Find bereavement help and support from other Mumsnetters. See also your choices after baby loss.

i miss my Mum soooooo much

119 replies

lulu2 · 13/06/2008 00:10

My Mum died of breast cancer 4 years ago and yesterday i was busily shopping in sainsburys when i caught a glimpse of a lady and i so thought it was my Mum. It only lasted for a split second and i knew it wasn't her but it has been on my mind ever since.
Has anyone else experienced this? or am i going mad. The weird thing is i wasn't even thinking of her when it happened.
I felt like i couldn't tell dp cos he would think i was losing the plot but i told him this evening as it's been bothering me today.

Data items:
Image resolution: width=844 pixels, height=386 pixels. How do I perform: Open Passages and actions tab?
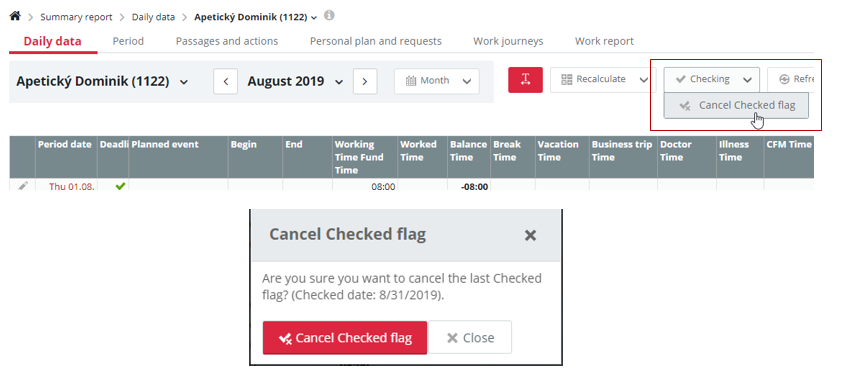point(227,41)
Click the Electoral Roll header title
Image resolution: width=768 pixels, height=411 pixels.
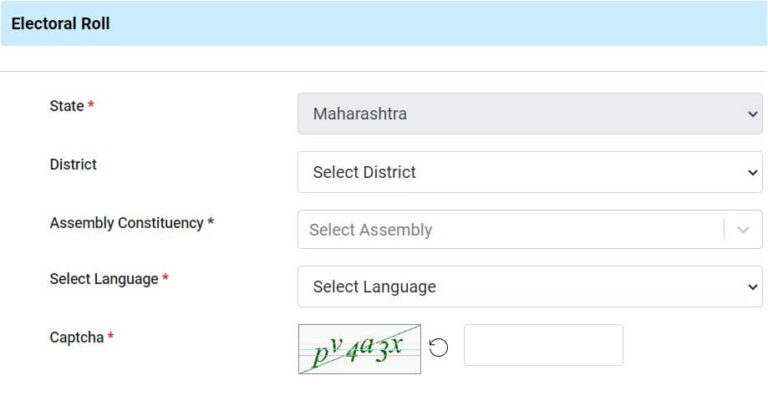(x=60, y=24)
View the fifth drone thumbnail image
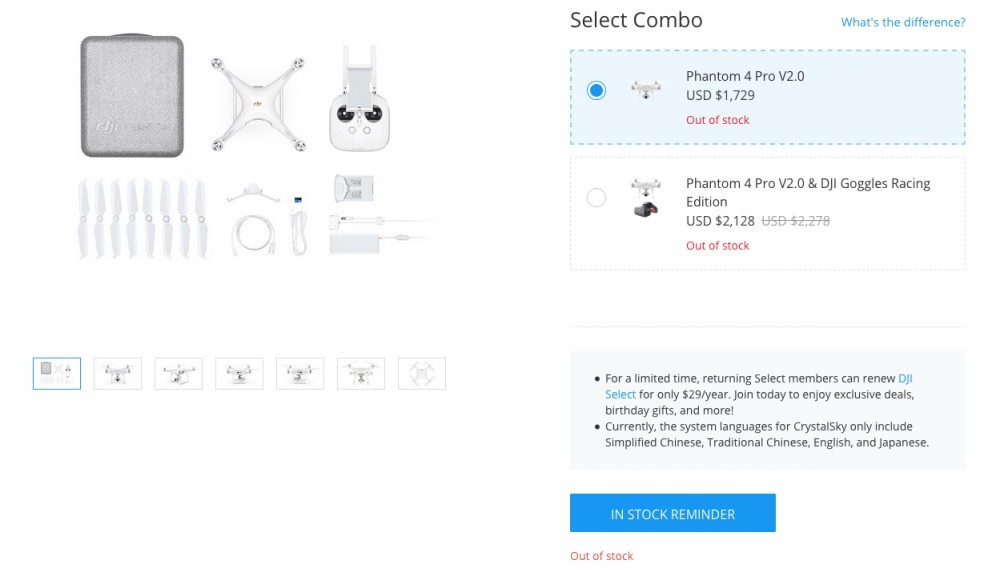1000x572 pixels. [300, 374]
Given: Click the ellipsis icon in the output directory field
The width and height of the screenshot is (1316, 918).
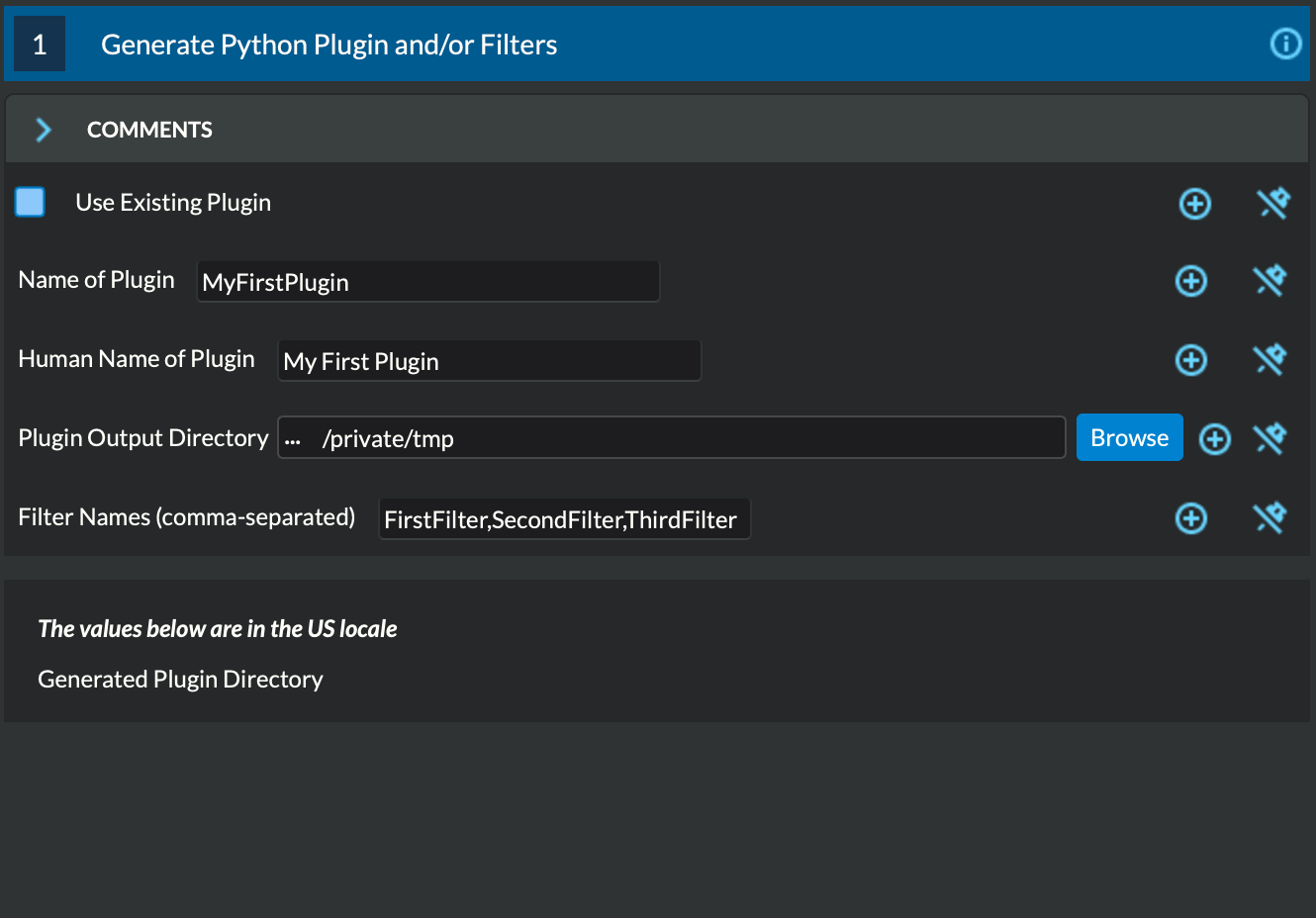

**WHAT YOU NEED TO DO:** Write out the entire forum post about missing a mother, word for word. The records have no connection to the forum post.

**ANSWER BOX:**
Find bereavement help and support from other Mumsnetters. See also your choices after baby loss.

i miss my Mum soooooo much

119 replies

lulu2 · 13/06/2008 00:10

My Mum died of breast cancer 4 years ago and yesterday i was busily shopping in sainsburys when i caught a glimpse of a lady and i so thought it was my Mum. It only lasted for a split second and i knew it wasn't her but it has been on my mind ever since.
Has anyone else experienced this? or am i going mad. The weird thing is i wasn't even thinking of her when it happened.
I felt like i couldn't tell dp cos he would think i was losing the plot but i told him this evening as it's been bothering me today.